El nacionalcatolicismo, pilar fundamental del régimen franquista, convirtió a las mujeres en personas tuteladas. Dependían de sus maridos, padres y hermanos para poder trabajar fuera de casa. Necesitaban permiso para solicitar un empleo, abrir una cuenta bancaria o salir de viaje. La ley permitía incluso que los maridos pudiesen matar a sus esposas si la sorprendían en un acto de adulterio. Ni que decir tiene que se abolió el divorcio y el matrimonio civil aprobados durante la República. Todo el mundo se tenía que casar por la Iglesia.
La República, por el contrario, había despenalizado el adulterio y había permitido la investigación de paternidad para que los hombres asumieran sus responsabilidades para con los hijos que engendraban y de los que muchos se desentendían.
La Constitución republicana recogía en su articulado que “toda persona es libre de elegir profesión y que todos los españoles, sin distinción de sexo, son admisibles a los empleos y cargos públicos según su mérito y capacidad”.
No se trata de ningún contenido ideológico, sino, como he mencionado más arriba, de constatar unos hechos objetivos que las mujeres sufrieron en este país nuestro, aunque a las nuevas generaciones pueda sonar a “cuentos de viejas”.

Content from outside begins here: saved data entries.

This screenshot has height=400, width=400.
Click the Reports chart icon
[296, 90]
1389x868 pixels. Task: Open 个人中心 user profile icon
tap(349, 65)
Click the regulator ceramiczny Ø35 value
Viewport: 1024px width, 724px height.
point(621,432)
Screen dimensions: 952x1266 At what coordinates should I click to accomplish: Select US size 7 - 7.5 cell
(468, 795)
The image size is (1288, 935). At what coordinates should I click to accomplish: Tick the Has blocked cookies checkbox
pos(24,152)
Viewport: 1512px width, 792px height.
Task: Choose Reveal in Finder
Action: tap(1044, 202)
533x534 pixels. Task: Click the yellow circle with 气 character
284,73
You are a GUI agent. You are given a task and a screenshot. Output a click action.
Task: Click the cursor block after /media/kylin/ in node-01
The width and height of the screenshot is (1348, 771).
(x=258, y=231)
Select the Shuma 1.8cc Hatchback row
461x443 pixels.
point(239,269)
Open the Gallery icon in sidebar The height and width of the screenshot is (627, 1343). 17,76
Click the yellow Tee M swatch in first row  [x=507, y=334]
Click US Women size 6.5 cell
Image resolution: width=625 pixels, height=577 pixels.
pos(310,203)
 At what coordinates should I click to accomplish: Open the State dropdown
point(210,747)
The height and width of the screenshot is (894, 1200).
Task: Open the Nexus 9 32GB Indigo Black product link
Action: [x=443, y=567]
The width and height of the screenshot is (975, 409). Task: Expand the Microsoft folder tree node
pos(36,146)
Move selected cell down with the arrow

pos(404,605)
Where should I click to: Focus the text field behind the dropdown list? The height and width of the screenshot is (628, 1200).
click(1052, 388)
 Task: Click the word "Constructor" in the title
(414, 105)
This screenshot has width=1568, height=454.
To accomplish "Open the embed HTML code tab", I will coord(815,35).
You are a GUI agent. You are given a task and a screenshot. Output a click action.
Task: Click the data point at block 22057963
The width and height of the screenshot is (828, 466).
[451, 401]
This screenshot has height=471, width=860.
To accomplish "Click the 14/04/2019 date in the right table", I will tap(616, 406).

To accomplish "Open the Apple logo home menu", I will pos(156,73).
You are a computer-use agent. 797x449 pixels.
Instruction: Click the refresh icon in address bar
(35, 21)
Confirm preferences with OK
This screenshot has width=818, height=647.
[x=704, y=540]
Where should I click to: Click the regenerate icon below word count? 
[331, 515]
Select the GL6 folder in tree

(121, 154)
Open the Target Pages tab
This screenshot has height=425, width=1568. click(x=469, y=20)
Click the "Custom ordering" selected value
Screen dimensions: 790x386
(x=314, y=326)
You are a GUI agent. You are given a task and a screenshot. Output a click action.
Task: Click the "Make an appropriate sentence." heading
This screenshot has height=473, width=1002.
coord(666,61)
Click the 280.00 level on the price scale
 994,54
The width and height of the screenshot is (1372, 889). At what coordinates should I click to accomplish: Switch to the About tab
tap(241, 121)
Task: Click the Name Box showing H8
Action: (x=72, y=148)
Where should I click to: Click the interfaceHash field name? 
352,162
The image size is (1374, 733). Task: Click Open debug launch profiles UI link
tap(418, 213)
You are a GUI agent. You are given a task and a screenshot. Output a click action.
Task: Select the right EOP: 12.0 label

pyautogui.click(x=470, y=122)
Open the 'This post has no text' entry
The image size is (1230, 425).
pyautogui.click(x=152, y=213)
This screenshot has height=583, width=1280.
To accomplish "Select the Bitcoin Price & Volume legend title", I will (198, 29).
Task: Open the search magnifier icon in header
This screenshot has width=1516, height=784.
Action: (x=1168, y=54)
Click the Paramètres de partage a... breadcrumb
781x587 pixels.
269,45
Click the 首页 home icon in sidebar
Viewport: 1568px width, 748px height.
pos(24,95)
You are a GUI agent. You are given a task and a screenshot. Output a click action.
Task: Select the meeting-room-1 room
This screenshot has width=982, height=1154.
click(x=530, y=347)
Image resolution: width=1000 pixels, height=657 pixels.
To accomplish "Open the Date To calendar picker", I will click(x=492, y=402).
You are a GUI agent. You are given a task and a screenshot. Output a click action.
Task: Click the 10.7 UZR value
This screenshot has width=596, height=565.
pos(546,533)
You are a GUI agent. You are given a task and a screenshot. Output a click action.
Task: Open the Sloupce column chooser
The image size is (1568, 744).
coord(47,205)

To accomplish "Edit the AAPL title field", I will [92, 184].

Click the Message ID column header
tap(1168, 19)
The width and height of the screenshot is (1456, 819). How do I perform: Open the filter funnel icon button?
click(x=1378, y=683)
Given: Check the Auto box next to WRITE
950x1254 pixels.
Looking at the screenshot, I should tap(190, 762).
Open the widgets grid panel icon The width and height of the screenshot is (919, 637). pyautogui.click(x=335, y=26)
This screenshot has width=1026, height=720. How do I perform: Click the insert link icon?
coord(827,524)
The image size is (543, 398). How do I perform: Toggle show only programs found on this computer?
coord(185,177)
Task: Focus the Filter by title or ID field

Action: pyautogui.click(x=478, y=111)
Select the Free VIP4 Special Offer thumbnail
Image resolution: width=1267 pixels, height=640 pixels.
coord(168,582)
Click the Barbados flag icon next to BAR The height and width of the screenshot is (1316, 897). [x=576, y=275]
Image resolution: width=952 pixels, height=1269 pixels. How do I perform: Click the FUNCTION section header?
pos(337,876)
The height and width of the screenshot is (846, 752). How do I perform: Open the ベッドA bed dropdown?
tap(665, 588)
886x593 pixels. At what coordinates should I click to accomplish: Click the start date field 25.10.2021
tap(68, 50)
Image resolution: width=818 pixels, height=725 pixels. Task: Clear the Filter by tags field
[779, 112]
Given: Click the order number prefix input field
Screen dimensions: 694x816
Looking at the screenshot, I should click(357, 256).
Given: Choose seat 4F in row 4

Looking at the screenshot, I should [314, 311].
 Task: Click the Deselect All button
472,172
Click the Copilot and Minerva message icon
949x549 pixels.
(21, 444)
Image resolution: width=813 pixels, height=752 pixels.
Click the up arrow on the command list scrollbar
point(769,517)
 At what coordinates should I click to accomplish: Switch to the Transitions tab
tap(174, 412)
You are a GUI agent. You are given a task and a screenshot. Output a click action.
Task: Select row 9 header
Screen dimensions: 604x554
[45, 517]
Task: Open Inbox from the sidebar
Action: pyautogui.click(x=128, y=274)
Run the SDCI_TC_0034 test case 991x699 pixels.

Es algo que ni los más defensores fascistas actuales pueden negar.
El contenido de este artículo, así como su título, surge cuándo leo que cuatro años después de que los talibanes retomaran el poder en Afganistán, las afganas están sufriendo la crisis de derechos de las mujeres más graves del mundo. Los talibanes están borrando por completo a las mujeres de la vida pública. Las niñas no pueden asistir a la escuela a partir de los treces años, las mujeres están vetadas de la mayoría de los trabajos y, por supuesto, de la vida política. Se denuncia por parte de la ONU que en muchas regiones no pueden salir a la calle sin la compañía de su padre, de un hermano o de su marido.
Puede haber algún “lumbrera” que al leer el contenido de este artículo deduzca que estoy comparando la situación de la mujer afgana actual con la vivida por nuestras abuelas y madres. Ni mucho menos. Sólo pretendo hacer ver que ellas, las mujeres, siempre pierden en cualquier régimen totalitario, ya sea teocrático o meramente político. Aunque hay excepciones hasta en el totalitarismo en este sentido.
Bastaría extender nuestra mirada y nuestro análisis por los gobiernos del planeta y a través de la Historia para descubrir que la situación de las mujeres no es la misma que la de los hombres.
La política y activista alemana Clara Zetkin, conocida principalmente por su lucha por los derechos de las mujeres y su papel en el reconocimiento del Día Internacional de la Mujer, expresó que “la lucha por el derecho de las mujeres no es sólo cuestión de igualdad, sino una cuestión de justicia y libertad”.